Gキラーに正捕手育成。阪神のランディ・メッセンジャー投手(32)が大忙しだ。
昨季は巨人に11勝12敗1分と互角に戦った阪神だが、うち7試合で2勝3敗ながら防御率2・28の“Gキラー”スタンリッジが退団。その穴を埋めることを託されたのが、巨人との開幕2戦目(29日、東京ドーム)に先発するメッセンジャーだ。
「1番強いチームであることは間違いないが、そのチームに勝たないと優勝はない。勝ちたい気持ちしかない」
オープン戦3試合で防御率1・38と絶好調。当初、開幕3連戦での先発ローテは能見、藤浪、榎田の順だったが、再編してまで投入されるほど首脳陣の期待は高い。
別の大仕事も任されている。新人捕手として2007年の清水以来となる開幕1軍が決まったドラフト4位・梅野=福岡大=の教育係だ。
生え抜きの正捕手育成は長年のテーマ。
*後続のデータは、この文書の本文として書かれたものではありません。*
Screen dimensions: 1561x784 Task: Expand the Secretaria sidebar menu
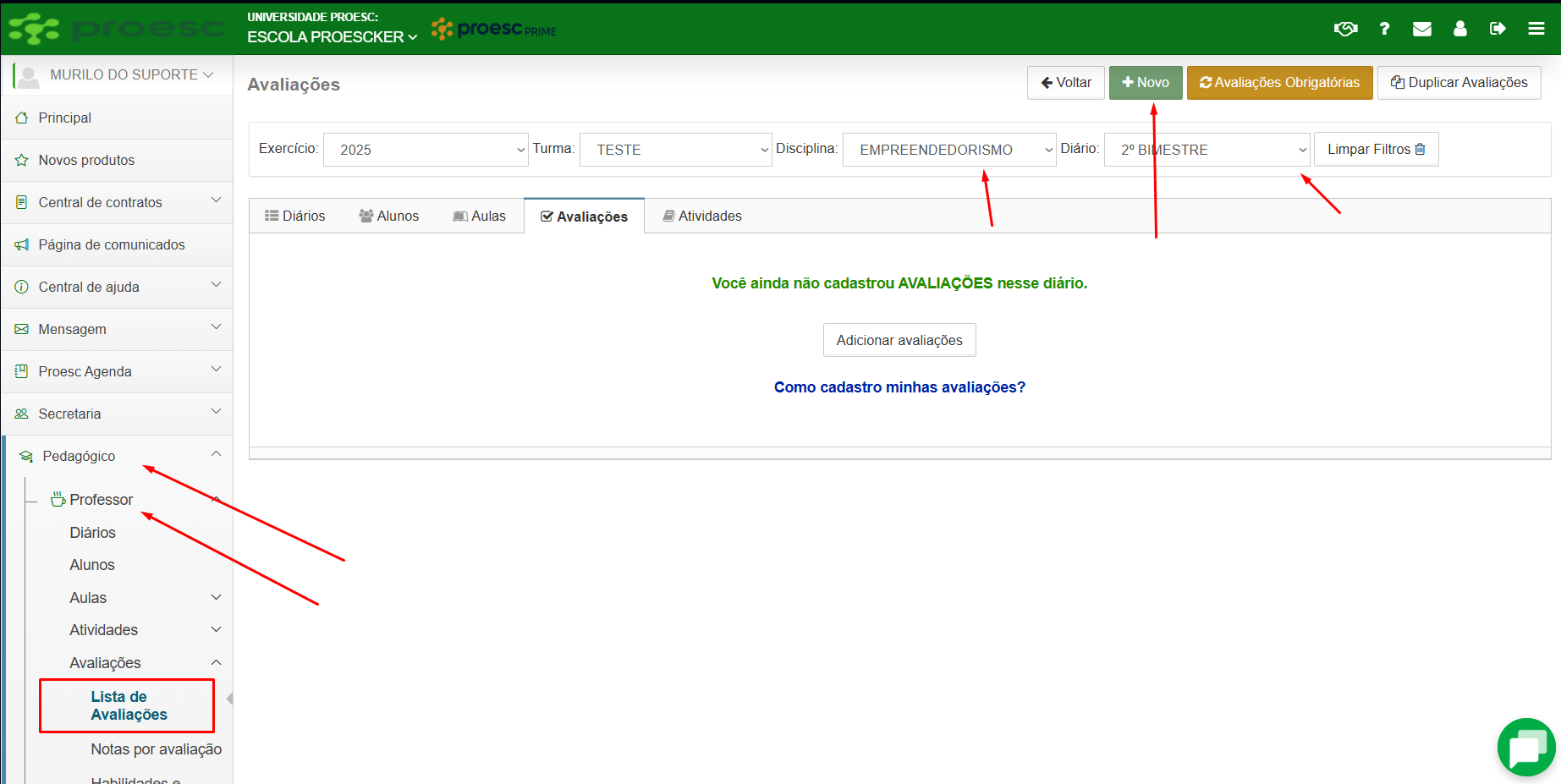(x=117, y=414)
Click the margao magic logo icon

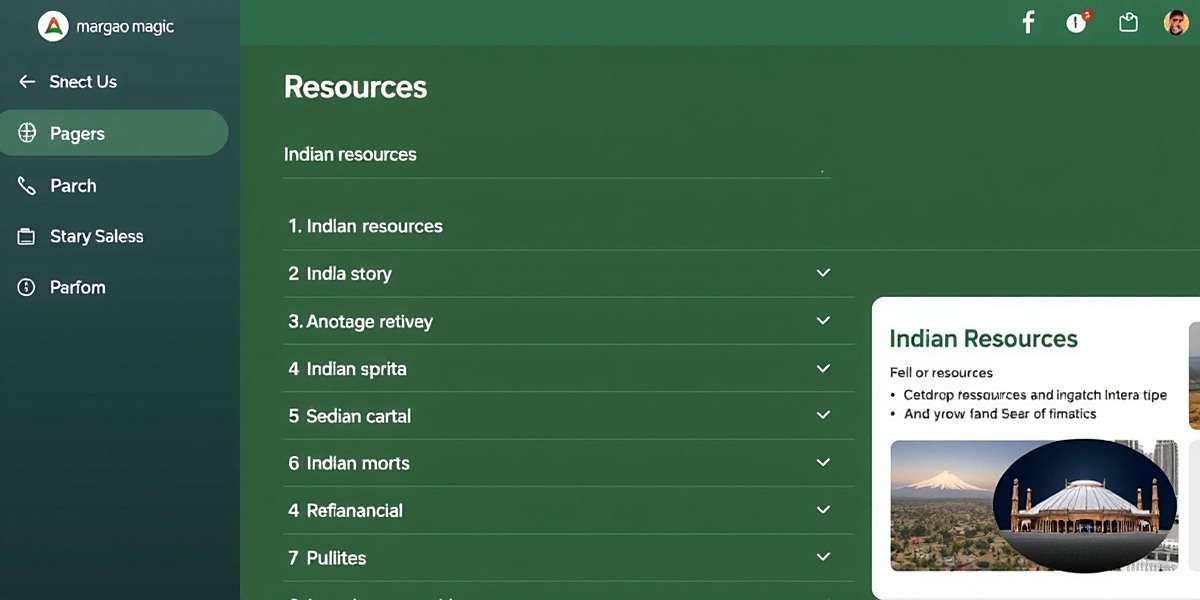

指揮官は近い関係者に「スタメンで清水か梅野、抑え捕手で藤井を起用できればベスト」と明かしている。それだけに1軍で多くの経験を積ませたいが、契約最終年の指揮官にとって新人捕手の起用は大ばくちだ。
そこで助っ人の出番だ。オープン戦で2度バッテリーを組んだが、梅野のサインに何度も首を振る場面が目立った。「メッセンジャーは研究熱心で配球を自分で組み立てられる。首を振られても当然」とチーム関係者。だが「逆をいえば、メッセンジャーを納得させられたら正捕手の道も開ける」(前出関係者)。配球名人で昨季の奪三振王は最高の教材だ。
開幕2戦目で再びコンビを組む可能性が高いだけに、助っ人の変則“二刀流”に注目だ。